With two US organisations paying over $1m to cyber extortionists in a week, maybe ransomware has finally found its feet in the cyber-crime directory of how to make lots of easy money.
When WannaCry hit the world in a blind attack that crippled corporates across the globe, it should have been a time to look at the likely logical extensions and permutations of that attack.
What WannaCry (and others) showed was that there were still many organisations worldwide, who did not apply basic security controls properly across their estate.
“Go back to your latest backups” is easy to say and actually very difficult to do.
What has gone unmentioned as part of these attacks is “How long would it take a large organisation, with good security hygiene, to recover from a targeted ransomware attack?”.
Time and effort
The time and effort required to go back through the backup cycle and recover >1,000 assets is significant. And this is just the beginning of the problem for an organisation that has been specifically targeted.
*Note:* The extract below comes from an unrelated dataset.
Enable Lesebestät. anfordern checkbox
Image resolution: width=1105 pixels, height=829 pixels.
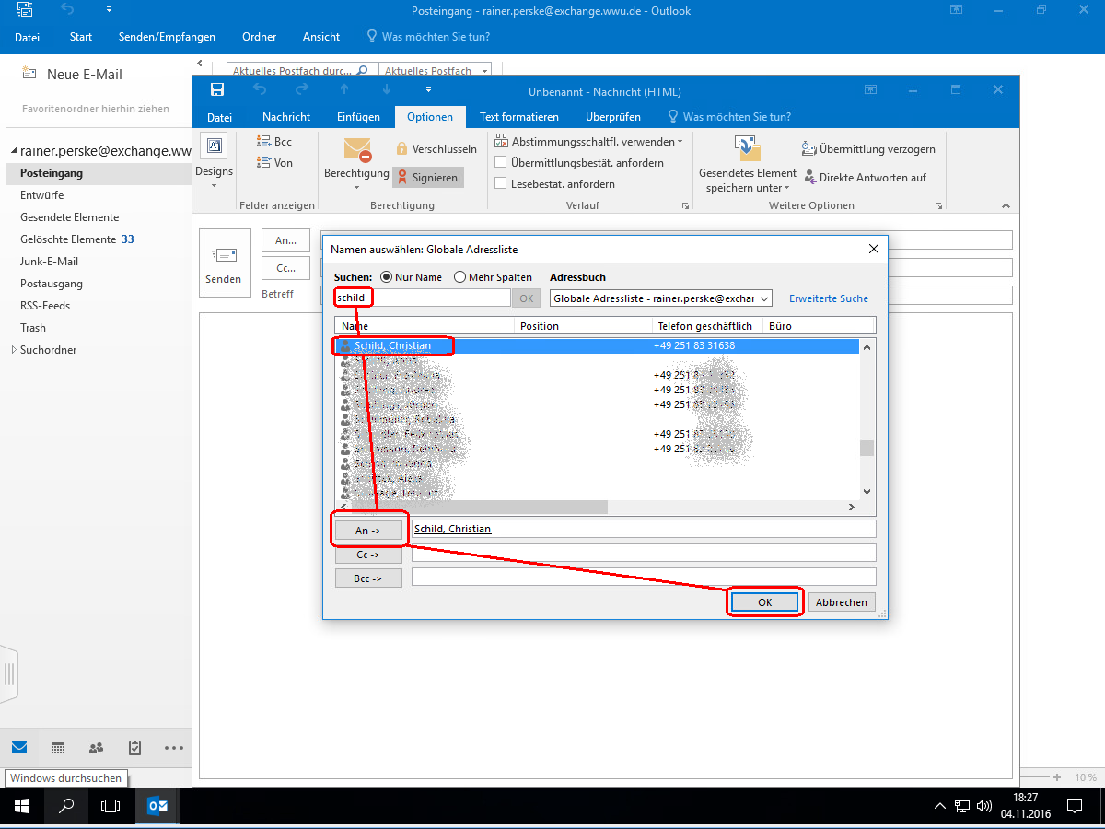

If you have different frequencies for your backups, just recovering your latest backup on every device will give you data integrity issues. Data recovered on one system may be a 2hrs old, and another devices’ backup data may be a day old. The two may not synchronise.
Can a human effectively figure out this jigsaw?
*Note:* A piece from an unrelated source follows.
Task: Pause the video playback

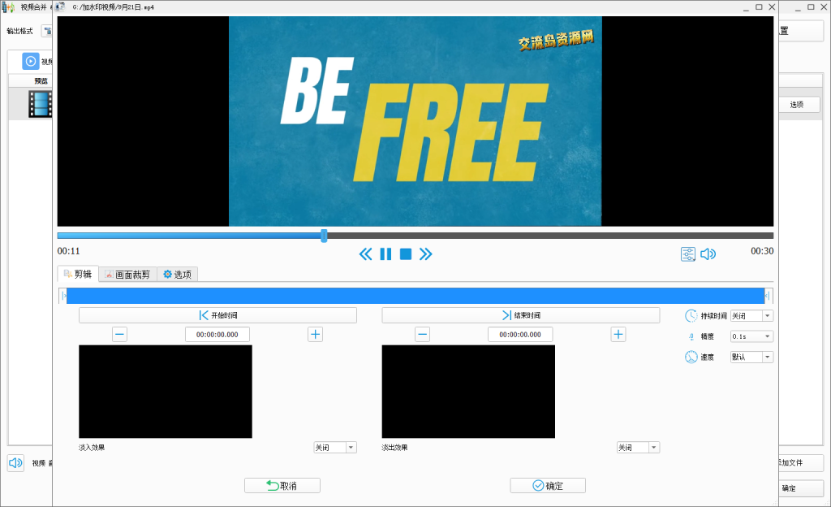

Backups are asset recovery systems. They assume that a single asset has expires in some way and requires recovery to whatever the latest state available. The data integrity issue is minimal because we know which assets have precedence. The ones that were not broken. The broken asset has ready-made references for data integrity from its neighbours. If something is not the same, we know where the error is.
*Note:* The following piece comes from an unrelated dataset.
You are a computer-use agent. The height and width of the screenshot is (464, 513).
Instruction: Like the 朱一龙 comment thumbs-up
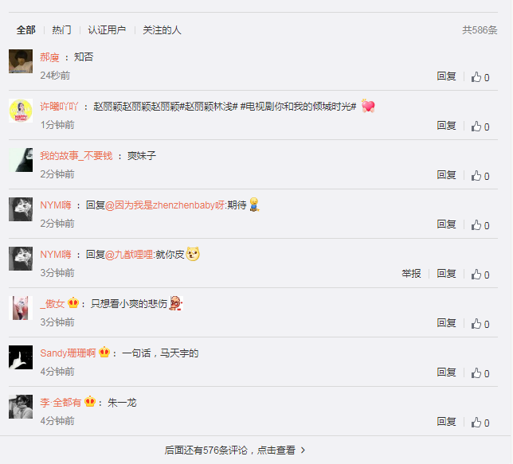click(480, 423)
Backup and recovery solutions do not assume that you will lose all of your data simultaneously across all of your assets. Even if you recover all of your assets, how can you check you still have data integrity?
Under such circumstances, you can see why it is tempting to pay the ransom. Even with fully tested backups, you still have the potential for data integrity issues as part of the recovery process.
It will never happen to us
There are many organisations who have felt safe behind their corporate firewall, knowing that they have outsourced any Internet related activity to some secure third party. They don’t need to worry about payment card transactions, or website vulnerabilities exposing customer data. They have hired help on that cyber front-line.
But this corporate still communicates with the outside world and is therefore vulnerable to anyone with the skill and patience to expose any cracks in the corporate network armour.
Historically, this corporate thought they had nothing of value to a cyber-criminal. No credit card data to steal means no-one would be interested in targeting them. Well that’s true to an extent. The problem is the cyber extortionists know that the data is worth a whole lot to that corporate. It is highly likely that they cannot function as a corporate without it. And that is all the cyber extortionists need to know when asking for the money.
A new wave of cyber threat
Remember all that risk assessment methodology stuff that says you need to identify your critical assets and protect them. Well, part of your critical assets are the processes you use to operate. These are all usually left in the un-sexy security pile of stuff that we will get around to eventually. Given the budget and the headcount.
A $500K ransom in bitcoin pays for some significant patience. It looks likely that these two events are connected in the US. But that does not mean that other vultures will not be drawn to the prey on offer. Once it can be shown that this is a lucrative business, many copycats will emerge with better tools, more skill and more patience.
Adding ransom payment options to your cyber incident plan
Adding ransomware payment options as part of your cyber incident plan makes a lot of sense. Paying a ransom or holding out is not purely a financial decision. It will always be cheaper to pay the ransom, because that is how ransoms work. They charge you less than the amount they think the data is worth to you. There are many other aspects that need to be considered.
What would it do to your brand and reputation if the ransom payment was made public?
It makes sense to prepare for the scenario, even if it doesn’t feel morally right. Being prepared doesn’t mean you have to take the action. Being prepared means that the board will have as much information as possible before they make a decision.
UPDATED: 7th July 2019: And maybe there are other considerations you need to make as a Director of IT before you make a decision to pay a ransom.